Exercise instructions: After locating the line containing "Click the Dresden city name label" in the entries below, please write out that line and the rest through the end exactly. Omit pictures.
-- Data for this exercise follows --
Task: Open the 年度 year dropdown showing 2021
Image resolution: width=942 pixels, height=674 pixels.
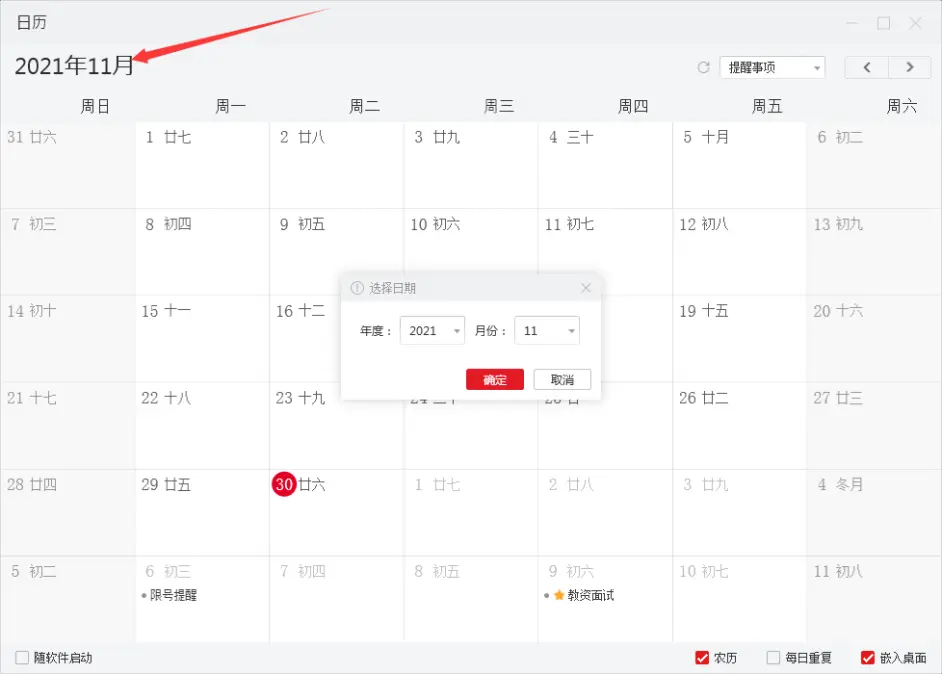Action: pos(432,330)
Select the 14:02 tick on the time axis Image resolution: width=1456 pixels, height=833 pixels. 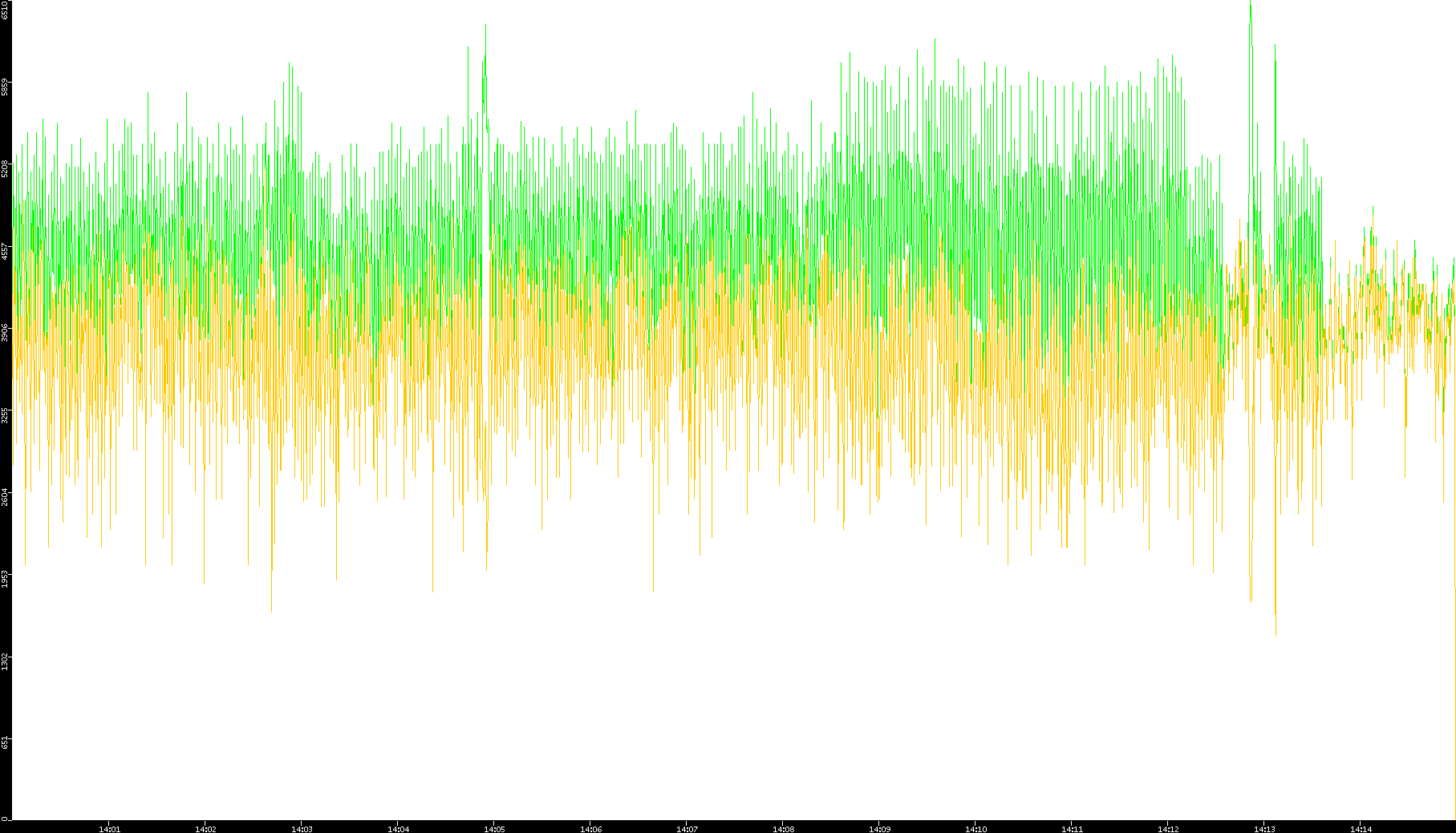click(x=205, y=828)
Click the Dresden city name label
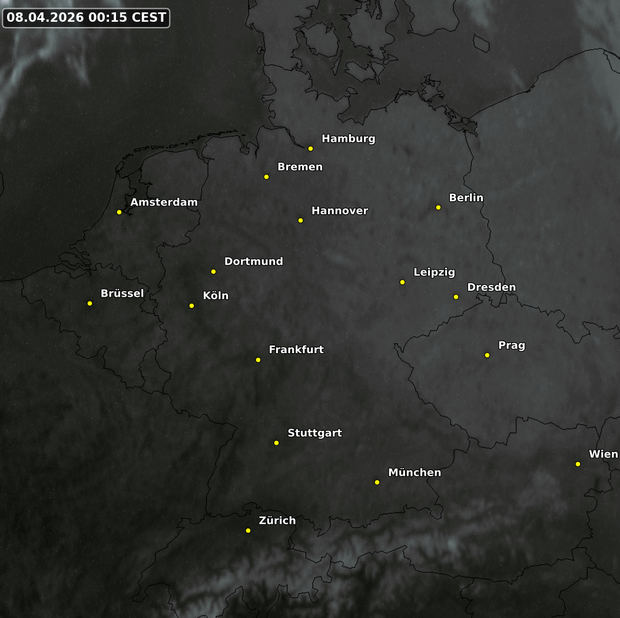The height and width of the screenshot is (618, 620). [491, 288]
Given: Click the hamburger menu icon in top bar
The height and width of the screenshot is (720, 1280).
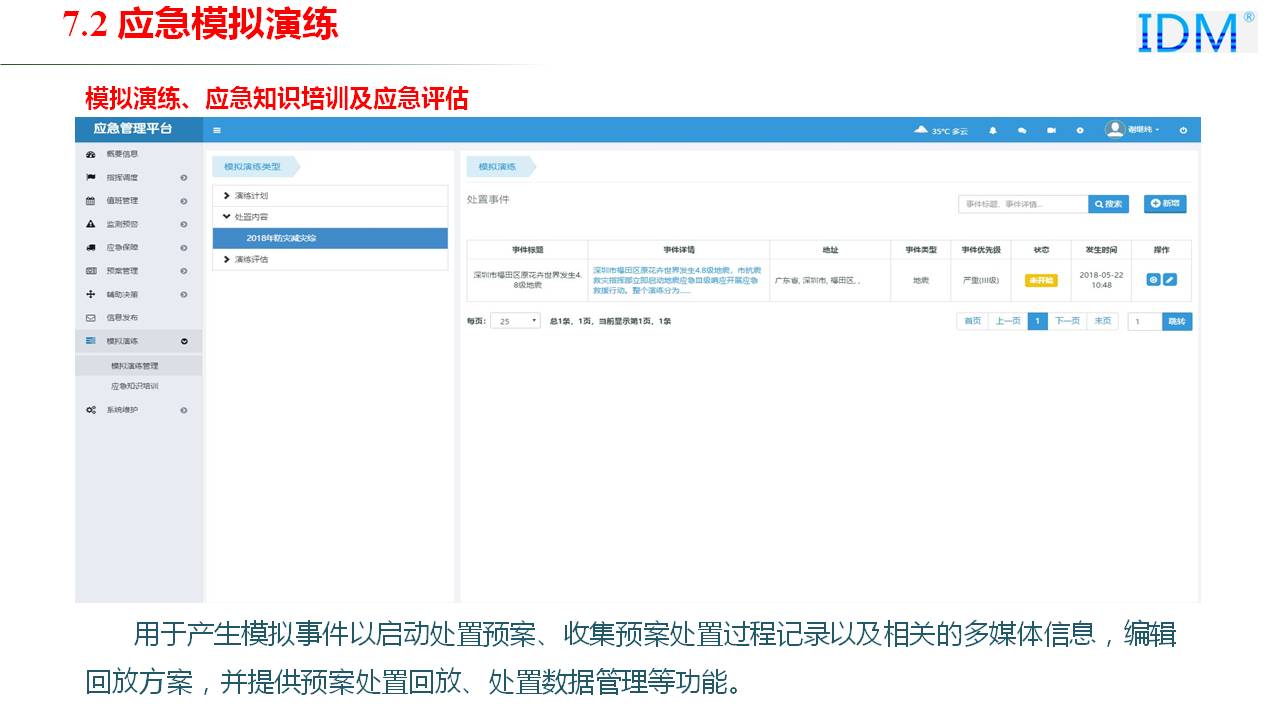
-- Data for this exercise concluded --
Written solution:
Click the Dresden city name label
The height and width of the screenshot is (618, 620). [491, 288]
Given: Click the hamburger menu icon in top bar
The height and width of the screenshot is (720, 1280).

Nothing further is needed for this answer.